Sur la protection de la non-marchandisation des corps

Le CCNE se dit favorable à l’ouverture de centres d’AMP privés, donc clairement à but lucratif, mais prétend vouloir protéger la non-marchandisation, la non-contractualisation de la reproduction humaine… le CCNE estime même qu’il faut exiger des centres un quota minimum d’autoconservation dans leur activité !  Pourtant, le CCNE rappelle qu’il reste attaché aux principes qui la régissent aujourd’hui, à savoir : le respect de la dignité, qui se traduit par la non-patrimonialité du corps humain, la gratuité du don afin de garantir la non-marchandisation, la non-contractualisation de la reproduction humaine… Le CCNE semble avoir adopté un raisonnement du « en même-temps » cher à notre époque…

Par ailleurs, le CCNE conseille de renforcer encore les campagnes d’information sur le don de spermatozoïdes pour essayer d’augmenter le nombre de donneurs… alors qu’elles ont déjà fait plusieurs preuve fois la preuve de leur inefficacité, pour un coût exorbitant, sur fonds publics…

Sur le recours aux banques de gamètes étrangères

Le CCNE rappelle les risques qu’il y aurait à ouvrir légalement l’accès aux banques de sperme étrangères mais ne recommande pas dans son Avis de maintenir l’interdiction…

En effet, selon lui, puisque l’AMP est désormais ouverte aux femmes seules ou en couple de femmes, avec recours au don de sperme, le CCNE recommande de renforcer les moyens humains et matériels des centres pour mieux répondre à cette demande. Le comité se demande donc s ’il ne faut pas autoriser clairement l’accès aux banques étrangères de sperme. Puisque « ces banques livrent en France, après commande en ligne des femmes et que certains médecins acceptent d’utiliser ces paillettes ».

—————

_DÉCOUVRIR LE CONTENU:_
- a) Dans le passage sur l'avis du CCNE, que recommande le comité pour mieux répondre à la demande liée à l'ouverture de l'AMP aux femmes seules ou en couple de femmes ?
- b) Poursuivez le passage sur l'avis du CCNE après sa dernière phrase.
Les entrées ci-dessous proviennent d'une autre source.

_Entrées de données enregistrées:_
—————

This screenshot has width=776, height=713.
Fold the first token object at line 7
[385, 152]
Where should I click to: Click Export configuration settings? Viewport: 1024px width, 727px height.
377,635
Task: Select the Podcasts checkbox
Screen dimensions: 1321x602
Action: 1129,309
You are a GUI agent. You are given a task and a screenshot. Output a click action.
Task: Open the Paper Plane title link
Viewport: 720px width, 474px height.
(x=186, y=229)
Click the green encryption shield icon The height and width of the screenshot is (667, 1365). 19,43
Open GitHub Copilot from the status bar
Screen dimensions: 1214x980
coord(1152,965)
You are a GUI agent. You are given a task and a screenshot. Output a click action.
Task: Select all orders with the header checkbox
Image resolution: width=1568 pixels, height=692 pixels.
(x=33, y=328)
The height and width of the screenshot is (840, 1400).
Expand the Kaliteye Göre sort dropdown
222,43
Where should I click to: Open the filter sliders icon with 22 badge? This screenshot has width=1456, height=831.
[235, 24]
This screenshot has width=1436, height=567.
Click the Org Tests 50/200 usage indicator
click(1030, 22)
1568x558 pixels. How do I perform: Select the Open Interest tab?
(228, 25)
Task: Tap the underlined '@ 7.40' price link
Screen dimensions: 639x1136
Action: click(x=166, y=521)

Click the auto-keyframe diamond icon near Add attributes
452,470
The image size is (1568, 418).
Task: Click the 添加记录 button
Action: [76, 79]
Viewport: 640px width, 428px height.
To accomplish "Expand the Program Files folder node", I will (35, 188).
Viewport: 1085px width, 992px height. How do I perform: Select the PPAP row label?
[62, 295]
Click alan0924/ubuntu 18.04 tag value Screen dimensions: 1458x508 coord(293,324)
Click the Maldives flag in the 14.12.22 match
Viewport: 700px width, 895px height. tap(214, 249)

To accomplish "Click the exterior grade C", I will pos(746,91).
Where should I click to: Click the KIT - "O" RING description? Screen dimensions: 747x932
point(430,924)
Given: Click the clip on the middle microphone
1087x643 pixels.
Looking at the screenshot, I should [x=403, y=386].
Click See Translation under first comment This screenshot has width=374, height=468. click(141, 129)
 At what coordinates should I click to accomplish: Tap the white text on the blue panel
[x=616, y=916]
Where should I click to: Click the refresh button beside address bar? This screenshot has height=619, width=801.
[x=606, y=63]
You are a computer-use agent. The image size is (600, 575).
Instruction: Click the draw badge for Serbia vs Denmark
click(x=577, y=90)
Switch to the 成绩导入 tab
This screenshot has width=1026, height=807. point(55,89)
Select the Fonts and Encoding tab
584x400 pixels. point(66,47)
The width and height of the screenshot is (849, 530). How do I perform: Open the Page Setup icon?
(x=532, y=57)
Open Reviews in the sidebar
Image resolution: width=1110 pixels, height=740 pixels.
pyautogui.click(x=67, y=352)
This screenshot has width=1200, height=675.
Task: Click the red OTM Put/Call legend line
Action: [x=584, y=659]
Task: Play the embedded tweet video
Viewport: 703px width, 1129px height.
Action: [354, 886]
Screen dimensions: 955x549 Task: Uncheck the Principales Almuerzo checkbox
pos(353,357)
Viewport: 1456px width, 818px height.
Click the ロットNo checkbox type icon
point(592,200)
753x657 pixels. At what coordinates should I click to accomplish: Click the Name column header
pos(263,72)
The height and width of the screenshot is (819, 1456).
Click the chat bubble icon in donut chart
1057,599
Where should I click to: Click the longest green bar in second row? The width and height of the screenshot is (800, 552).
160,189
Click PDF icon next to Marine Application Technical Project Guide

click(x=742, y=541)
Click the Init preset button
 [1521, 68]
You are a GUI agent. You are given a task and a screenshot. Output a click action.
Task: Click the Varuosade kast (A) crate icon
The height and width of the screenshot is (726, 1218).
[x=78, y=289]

—————

_RÉPONSES PAR NUMÉRO:_
- a) Il recommande de renforcer les moyens humains et matériels des centres.

- b)
On relèvera la légèreté de l’argumentation…  Puisque « ça se fait », faisons-le…

Sur l’âge du recours à l’AMP

Par ailleurs le CCNE se demande s’il faudrait créer une limite d’âge inférieur pour pouvoir bénéficier du recours à l’AMP, en particulier pour les femmes jeunes, non infertiles, mais ne propose pas de réponse.

La difficulté à raisonner en profondeur sur l’intérêt supérieur de l’enfant

Le droit de l’enfant à connaitre ses origines, s’il a évolué dans la loi bioéthique de 2021, reste complexe et n’a pas remis en cause la cause même de ce problème : à savoir, l’accès aux dons de gamètes anonymes. Des dispositions qui sont dès l’origine contraires à l’intérêt supérieur de l’enfant.

Sur la question de l’ « autonomie »

D’un côté, l’idée d’autonomie irrigue le texte. De l’autre, les limites, risques et échecs de l’AMP sont clairement rappelés. Pourtant, le CCNE est favorable à ce que toutes les femmes et les hommes puissent bénéficier s’ils le souhaitent d’une préservation de leur fertilité sans autre raison que l’âge (auto-conservation ovocytaire ou de sperme). Cette technique oblige pourtant les femmes et les couples à en passer par la technique pour avoir des enfants (en hypothéquant ainsi leur autonomie de procréer tout seul).

Sur la question de la PMA post-mortem

Le CCNE commence par rappeler que « faire naître un enfant orphelin n’a rien d’anodin ». Mais en même temps, puisque que la loi française autorise désormais toute femme seule à faire appel à un don de sperme, doit-on maintenir cette interdiction ? Il propose que cela fasse l’objet d’une évaluation lors des prochains états généraux de la bioéthique.

 

Sur la méthode dite « ROPA » (réception d’ovocyte de la partenaire)

La loi actuelle n’autorise pas cette technique qui consiste en un don d’ovocyte d’une femme à sa conjointe qui portera ensuite l’enfant conçu avec cet ovocyte et un don de sperme anonyme. Mais puisque l’AMP est désormais possible pour les couples de femmes et que la loi permet qu’il y ait deux mères à l’état civil, pourquoi ne pas autoriser cet énième bricolage procréatif ? Ici, le CCNE oublie complétement de rappeler les risques plus importants des grossesses quand l’enfant ne partage en rien le patrimoine génétique de sa mère.

Finalement, si ce nouvel avis relève des points importants, ses recommandations manquent largement de cohérence.